Another dramatic pause, to allow the believers in TV-land time to savor that last line. Then my man would add, eyes almost awash: “Too many politicians see the job of MP as a means by which to enrich themselves. The great thing about being an MP is the opportunity it allows us to make things better for the deprived and neglected. Nothing beats the uplifting feeling that results from knowing you’ve helped make someone happy.”
Then would come the coup de grace: “That’s why it sounds so terribly corrupt and self-interested when you hear politicians unabashedly talking about salary increases for themselves, as if oblivious of what’s happening in the private sector. You shouldn’t go into politics for the perks. If money is your main motivator, then government is not where you belong.”
Then again, the former tourism minister Allan Chastanet (hopefully he won’t mind my porky references!) must know more than a thing or two about marketing.

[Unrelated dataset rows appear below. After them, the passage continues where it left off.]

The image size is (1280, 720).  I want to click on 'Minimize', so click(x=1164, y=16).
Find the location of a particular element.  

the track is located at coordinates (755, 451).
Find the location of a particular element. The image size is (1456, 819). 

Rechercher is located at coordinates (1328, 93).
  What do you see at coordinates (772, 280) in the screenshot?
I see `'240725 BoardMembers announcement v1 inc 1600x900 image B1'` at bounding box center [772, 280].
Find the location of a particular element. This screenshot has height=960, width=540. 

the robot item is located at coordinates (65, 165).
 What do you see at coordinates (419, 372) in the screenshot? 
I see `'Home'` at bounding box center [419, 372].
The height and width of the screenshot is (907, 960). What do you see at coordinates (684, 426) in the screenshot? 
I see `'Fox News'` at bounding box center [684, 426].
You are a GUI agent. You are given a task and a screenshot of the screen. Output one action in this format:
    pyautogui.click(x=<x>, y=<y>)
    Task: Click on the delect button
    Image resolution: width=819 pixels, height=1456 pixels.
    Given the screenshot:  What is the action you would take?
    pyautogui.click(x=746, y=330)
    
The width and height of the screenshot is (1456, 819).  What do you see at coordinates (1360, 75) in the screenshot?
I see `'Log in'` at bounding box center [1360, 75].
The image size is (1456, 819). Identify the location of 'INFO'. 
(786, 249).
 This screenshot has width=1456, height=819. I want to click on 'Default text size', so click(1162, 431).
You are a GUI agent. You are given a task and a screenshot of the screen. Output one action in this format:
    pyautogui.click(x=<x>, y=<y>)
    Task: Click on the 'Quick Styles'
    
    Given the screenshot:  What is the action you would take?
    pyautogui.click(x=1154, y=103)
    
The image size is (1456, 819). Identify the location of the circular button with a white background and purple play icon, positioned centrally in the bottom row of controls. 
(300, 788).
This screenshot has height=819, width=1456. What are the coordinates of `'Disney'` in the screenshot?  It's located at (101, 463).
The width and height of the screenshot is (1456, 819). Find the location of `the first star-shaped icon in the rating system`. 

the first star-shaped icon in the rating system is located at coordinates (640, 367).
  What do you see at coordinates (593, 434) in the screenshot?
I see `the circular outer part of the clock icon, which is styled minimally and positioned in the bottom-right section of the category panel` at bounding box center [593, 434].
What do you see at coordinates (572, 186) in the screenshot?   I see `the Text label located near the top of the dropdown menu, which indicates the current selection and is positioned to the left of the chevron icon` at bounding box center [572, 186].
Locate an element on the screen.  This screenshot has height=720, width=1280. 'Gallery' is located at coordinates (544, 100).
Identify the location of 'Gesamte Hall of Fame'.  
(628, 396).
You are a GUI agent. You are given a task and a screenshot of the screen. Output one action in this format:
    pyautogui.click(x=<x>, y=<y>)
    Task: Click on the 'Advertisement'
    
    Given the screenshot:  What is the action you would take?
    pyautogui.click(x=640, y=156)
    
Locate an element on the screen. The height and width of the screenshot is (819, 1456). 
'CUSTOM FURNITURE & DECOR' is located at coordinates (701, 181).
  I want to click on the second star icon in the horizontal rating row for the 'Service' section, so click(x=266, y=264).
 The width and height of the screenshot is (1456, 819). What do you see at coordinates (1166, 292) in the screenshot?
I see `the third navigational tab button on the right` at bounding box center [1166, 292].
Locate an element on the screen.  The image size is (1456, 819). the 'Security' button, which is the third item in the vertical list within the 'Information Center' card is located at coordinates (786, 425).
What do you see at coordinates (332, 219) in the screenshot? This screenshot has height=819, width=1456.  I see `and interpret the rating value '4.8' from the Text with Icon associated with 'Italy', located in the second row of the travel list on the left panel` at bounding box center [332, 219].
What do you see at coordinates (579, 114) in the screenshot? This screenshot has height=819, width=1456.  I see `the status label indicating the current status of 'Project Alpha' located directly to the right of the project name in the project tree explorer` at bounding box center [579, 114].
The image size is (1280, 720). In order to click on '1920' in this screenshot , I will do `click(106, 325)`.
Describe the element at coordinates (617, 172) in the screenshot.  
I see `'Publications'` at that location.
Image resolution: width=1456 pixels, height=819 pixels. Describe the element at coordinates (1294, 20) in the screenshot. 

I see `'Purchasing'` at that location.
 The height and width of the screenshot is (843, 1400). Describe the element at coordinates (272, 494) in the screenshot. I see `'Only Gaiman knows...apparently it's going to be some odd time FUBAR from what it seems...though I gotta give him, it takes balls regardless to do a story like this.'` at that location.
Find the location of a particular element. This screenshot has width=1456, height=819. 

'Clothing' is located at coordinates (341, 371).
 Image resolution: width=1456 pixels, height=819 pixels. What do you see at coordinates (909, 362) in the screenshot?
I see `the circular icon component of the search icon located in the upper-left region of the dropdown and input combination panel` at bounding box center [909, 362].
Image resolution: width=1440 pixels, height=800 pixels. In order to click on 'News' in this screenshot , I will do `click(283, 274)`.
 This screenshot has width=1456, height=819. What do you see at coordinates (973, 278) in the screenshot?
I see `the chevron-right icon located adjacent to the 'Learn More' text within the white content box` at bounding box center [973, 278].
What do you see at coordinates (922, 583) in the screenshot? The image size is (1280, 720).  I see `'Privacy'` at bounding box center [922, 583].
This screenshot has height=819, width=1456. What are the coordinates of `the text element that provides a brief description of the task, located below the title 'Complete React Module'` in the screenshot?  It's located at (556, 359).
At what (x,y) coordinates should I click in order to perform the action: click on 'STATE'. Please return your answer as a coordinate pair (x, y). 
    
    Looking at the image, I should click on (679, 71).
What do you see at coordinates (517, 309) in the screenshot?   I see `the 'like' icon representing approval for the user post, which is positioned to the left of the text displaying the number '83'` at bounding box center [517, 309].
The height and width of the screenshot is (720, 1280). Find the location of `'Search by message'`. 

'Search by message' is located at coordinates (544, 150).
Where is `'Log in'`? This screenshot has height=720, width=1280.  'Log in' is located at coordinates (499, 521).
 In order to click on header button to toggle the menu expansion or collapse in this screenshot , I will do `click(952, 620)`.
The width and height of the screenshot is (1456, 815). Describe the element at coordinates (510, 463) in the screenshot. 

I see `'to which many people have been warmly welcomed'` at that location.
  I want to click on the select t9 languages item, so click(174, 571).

You could say selling is in his genes. So where do I come off talking about what kind of pork has the most popular appeal?
In any event, the pork of Choice wasn’t courting votes. Although she received more supportive calls than Hot Button Issue could manage on Wednesday evening, it seemed the Guyanese import Molly’s sole purpose on the occasion was to paint an image of our politicians guaranteed to make the nation sick to its stomach—a task, as it turns out, equal to shooting fish in a barrel!